Provided material:
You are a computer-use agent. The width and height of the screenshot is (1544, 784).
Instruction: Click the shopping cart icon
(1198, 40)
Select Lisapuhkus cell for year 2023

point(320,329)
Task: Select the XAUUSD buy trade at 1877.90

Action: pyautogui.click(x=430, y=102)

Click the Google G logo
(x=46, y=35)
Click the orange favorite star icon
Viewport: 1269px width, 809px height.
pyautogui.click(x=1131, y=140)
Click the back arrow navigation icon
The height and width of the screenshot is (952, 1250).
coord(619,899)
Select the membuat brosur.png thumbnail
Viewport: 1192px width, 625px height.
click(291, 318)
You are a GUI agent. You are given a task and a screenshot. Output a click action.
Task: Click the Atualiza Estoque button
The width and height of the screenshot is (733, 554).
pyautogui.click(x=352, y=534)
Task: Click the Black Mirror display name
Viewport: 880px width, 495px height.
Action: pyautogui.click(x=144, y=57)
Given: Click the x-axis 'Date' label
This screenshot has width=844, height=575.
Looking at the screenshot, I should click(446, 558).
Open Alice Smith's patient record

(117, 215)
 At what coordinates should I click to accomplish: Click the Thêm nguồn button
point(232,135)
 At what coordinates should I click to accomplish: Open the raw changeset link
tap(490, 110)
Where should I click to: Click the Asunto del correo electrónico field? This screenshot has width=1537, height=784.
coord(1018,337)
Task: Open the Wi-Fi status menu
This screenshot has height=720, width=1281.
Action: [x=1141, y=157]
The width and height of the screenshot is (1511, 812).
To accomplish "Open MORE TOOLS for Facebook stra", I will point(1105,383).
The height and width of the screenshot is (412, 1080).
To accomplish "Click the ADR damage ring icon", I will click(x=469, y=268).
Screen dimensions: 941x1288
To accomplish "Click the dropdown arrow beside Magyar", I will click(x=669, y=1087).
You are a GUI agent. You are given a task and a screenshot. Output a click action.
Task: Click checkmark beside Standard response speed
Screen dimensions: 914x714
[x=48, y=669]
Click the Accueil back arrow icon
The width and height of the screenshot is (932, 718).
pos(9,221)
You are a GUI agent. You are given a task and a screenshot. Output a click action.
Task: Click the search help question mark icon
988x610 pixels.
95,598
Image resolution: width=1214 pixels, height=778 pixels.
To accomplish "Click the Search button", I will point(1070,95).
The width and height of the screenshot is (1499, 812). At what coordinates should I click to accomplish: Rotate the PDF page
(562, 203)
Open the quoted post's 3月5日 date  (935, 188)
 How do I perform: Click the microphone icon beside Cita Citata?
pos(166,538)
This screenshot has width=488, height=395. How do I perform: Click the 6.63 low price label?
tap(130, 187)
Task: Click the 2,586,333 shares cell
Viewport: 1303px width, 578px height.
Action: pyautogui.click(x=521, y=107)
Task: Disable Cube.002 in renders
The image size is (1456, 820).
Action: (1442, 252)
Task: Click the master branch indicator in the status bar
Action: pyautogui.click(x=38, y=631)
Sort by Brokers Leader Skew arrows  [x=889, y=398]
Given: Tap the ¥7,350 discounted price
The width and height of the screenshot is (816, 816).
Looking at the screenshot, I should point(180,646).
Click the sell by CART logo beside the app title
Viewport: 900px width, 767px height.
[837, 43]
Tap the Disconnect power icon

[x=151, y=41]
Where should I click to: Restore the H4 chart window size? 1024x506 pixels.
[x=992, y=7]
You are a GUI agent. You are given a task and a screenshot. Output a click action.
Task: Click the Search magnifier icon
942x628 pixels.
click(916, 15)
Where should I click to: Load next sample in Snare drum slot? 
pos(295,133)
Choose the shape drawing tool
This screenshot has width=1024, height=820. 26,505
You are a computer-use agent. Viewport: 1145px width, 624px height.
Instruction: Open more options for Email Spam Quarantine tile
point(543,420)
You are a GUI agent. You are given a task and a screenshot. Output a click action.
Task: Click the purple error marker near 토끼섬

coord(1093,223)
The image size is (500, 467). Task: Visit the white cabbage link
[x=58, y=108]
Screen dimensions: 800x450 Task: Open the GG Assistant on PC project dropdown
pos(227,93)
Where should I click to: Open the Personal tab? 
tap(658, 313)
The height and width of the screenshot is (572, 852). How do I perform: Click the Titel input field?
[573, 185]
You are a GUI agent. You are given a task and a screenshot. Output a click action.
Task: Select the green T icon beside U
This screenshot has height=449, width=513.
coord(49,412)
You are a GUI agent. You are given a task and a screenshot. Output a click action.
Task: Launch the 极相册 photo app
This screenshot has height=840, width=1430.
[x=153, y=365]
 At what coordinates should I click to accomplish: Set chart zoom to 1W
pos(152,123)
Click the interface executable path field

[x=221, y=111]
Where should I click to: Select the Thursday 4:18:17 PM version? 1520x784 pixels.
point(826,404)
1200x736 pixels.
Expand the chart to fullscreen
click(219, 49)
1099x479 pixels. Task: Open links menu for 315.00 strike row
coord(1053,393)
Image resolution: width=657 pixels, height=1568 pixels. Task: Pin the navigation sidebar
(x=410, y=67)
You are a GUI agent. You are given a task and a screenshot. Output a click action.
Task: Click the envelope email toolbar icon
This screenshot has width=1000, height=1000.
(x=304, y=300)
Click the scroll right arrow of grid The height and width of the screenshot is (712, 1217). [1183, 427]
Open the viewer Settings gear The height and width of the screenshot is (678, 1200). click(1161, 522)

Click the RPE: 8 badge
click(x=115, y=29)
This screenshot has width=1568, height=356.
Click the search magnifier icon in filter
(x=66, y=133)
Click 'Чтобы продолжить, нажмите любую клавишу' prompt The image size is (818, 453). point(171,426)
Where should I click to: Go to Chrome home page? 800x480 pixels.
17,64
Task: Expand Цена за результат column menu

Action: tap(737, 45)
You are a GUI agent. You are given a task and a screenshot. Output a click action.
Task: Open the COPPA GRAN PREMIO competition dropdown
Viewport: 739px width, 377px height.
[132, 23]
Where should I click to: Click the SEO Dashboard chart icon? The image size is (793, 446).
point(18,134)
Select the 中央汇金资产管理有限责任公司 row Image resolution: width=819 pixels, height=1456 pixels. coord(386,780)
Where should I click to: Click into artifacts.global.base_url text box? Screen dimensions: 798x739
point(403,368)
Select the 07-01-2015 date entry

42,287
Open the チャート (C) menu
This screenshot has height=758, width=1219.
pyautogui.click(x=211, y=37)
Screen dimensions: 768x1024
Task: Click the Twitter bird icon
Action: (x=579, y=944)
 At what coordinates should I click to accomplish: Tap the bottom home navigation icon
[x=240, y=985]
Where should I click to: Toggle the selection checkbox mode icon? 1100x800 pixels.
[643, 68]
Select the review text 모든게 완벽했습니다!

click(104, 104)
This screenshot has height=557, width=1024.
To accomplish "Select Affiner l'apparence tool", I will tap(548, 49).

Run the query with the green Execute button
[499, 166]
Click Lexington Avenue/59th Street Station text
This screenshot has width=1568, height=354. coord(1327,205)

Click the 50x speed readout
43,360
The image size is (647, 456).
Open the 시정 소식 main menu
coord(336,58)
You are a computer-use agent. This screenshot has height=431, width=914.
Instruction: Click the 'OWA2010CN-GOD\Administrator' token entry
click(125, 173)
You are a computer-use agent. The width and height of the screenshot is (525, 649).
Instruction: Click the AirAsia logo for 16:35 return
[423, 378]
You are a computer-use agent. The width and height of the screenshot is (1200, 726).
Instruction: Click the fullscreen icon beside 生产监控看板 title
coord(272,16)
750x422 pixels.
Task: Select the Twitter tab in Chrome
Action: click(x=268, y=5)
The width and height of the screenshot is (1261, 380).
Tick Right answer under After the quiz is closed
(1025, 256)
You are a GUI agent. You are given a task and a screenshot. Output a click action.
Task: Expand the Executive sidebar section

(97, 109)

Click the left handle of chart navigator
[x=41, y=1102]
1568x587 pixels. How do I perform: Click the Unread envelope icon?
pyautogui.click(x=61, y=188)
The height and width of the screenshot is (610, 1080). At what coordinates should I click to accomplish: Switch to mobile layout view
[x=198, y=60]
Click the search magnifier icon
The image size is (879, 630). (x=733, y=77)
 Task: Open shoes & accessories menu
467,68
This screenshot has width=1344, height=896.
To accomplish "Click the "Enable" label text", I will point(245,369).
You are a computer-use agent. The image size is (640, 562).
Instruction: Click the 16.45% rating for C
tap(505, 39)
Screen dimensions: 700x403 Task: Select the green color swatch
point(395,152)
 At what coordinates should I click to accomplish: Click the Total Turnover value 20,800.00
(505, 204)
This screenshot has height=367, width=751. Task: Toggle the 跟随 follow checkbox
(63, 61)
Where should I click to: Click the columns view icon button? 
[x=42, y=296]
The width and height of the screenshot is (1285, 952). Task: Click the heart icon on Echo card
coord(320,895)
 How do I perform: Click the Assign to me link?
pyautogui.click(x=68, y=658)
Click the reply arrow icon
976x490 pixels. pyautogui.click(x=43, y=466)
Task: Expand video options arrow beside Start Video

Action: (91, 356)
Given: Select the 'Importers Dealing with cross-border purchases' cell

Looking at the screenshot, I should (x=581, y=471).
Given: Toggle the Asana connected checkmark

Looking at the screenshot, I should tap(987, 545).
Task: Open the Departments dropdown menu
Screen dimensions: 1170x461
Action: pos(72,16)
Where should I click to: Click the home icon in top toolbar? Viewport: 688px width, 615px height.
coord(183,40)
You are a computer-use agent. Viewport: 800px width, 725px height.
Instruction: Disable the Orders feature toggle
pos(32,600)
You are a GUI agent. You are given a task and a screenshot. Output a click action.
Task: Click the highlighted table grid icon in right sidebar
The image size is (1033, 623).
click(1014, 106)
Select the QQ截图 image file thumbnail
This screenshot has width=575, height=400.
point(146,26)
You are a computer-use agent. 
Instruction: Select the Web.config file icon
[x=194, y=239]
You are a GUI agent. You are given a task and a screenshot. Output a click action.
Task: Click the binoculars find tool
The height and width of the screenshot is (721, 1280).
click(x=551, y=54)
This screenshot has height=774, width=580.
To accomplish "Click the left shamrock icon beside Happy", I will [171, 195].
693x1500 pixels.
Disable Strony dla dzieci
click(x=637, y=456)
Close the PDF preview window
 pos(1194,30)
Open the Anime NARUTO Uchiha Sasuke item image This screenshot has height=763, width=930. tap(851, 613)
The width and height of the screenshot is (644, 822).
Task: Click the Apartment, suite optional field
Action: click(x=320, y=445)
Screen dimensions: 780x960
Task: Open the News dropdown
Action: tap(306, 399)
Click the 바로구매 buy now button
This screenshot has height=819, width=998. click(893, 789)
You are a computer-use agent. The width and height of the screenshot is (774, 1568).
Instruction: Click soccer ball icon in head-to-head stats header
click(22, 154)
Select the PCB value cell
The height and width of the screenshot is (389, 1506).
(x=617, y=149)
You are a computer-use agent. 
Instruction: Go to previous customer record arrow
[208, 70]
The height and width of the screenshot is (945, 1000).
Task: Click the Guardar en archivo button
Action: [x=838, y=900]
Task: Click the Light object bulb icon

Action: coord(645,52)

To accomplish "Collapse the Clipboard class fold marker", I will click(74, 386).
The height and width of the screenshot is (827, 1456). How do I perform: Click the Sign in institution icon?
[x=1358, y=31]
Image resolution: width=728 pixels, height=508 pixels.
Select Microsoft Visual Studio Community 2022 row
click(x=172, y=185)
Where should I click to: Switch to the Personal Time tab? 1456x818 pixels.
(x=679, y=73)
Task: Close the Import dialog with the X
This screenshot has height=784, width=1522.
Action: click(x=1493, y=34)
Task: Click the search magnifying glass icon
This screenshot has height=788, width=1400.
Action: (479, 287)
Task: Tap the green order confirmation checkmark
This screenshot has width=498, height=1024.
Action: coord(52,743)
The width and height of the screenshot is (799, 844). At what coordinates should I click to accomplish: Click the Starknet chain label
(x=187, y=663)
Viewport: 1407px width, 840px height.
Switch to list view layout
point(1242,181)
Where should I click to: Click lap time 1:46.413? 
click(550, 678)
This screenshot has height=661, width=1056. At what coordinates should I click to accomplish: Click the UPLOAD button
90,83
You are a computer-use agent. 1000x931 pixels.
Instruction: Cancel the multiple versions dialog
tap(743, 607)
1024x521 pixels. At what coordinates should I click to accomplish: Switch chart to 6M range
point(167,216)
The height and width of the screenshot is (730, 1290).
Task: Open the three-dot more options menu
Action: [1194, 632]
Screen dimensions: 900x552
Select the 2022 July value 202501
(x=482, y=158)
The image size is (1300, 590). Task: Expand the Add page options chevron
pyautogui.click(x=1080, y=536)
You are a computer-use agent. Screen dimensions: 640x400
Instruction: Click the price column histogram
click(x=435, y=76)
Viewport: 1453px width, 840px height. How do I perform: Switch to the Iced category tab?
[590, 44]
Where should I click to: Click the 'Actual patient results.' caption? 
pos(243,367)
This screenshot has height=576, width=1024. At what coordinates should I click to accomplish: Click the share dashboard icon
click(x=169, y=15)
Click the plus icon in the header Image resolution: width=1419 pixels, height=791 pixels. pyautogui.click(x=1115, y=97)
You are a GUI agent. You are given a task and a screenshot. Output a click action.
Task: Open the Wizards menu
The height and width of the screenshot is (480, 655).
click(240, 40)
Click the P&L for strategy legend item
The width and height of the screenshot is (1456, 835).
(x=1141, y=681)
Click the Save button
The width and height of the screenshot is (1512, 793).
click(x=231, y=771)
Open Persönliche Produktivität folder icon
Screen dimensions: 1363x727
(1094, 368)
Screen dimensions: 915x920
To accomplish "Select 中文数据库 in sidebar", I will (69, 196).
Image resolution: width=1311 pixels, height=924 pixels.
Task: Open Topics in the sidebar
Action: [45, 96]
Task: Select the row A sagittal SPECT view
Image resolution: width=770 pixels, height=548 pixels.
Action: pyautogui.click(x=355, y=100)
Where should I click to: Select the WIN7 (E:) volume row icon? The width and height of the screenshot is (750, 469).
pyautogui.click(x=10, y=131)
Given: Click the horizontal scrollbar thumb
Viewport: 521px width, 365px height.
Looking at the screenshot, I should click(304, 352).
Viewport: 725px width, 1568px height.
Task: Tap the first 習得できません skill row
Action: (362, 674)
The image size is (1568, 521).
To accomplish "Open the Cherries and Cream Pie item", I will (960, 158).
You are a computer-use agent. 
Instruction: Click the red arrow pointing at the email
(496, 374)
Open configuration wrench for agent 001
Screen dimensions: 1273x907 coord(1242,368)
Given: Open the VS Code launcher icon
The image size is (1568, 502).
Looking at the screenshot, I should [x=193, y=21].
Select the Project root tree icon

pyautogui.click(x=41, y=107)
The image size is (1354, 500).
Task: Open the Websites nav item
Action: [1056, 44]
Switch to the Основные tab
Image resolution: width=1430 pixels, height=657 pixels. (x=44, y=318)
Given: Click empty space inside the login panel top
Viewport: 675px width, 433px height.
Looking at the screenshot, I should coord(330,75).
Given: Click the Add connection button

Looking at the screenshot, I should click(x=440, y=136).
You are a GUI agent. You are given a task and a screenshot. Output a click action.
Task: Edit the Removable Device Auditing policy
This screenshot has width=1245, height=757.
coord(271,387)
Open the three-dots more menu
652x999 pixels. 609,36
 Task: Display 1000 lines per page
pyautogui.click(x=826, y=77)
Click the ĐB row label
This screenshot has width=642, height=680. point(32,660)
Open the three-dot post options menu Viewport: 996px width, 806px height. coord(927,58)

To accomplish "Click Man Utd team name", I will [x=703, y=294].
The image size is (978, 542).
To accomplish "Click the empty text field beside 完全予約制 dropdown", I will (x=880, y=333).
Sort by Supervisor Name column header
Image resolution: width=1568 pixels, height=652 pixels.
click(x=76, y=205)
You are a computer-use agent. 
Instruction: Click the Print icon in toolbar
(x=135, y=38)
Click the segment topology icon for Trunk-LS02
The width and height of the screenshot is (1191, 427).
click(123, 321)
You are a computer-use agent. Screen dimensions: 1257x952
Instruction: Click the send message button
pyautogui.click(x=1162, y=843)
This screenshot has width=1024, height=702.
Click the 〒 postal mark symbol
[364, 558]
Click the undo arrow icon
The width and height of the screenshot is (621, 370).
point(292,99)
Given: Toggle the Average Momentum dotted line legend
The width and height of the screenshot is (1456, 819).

Directions: Using only the listing above, restate exactly the lines from the line containing "The width and height of the screenshot is (1511, 812)." through the line containing "Click the Accueil back arrow icon", both included.

Answer:
The width and height of the screenshot is (1511, 812).
To accomplish "Open MORE TOOLS for Facebook stra", I will point(1105,383).
The height and width of the screenshot is (412, 1080).
To accomplish "Click the ADR damage ring icon", I will click(x=469, y=268).
Screen dimensions: 941x1288
To accomplish "Click the dropdown arrow beside Magyar", I will click(x=669, y=1087).
You are a GUI agent. You are given a task and a screenshot. Output a click action.
Task: Click checkmark beside Standard response speed
Screen dimensions: 914x714
[x=48, y=669]
Click the Accueil back arrow icon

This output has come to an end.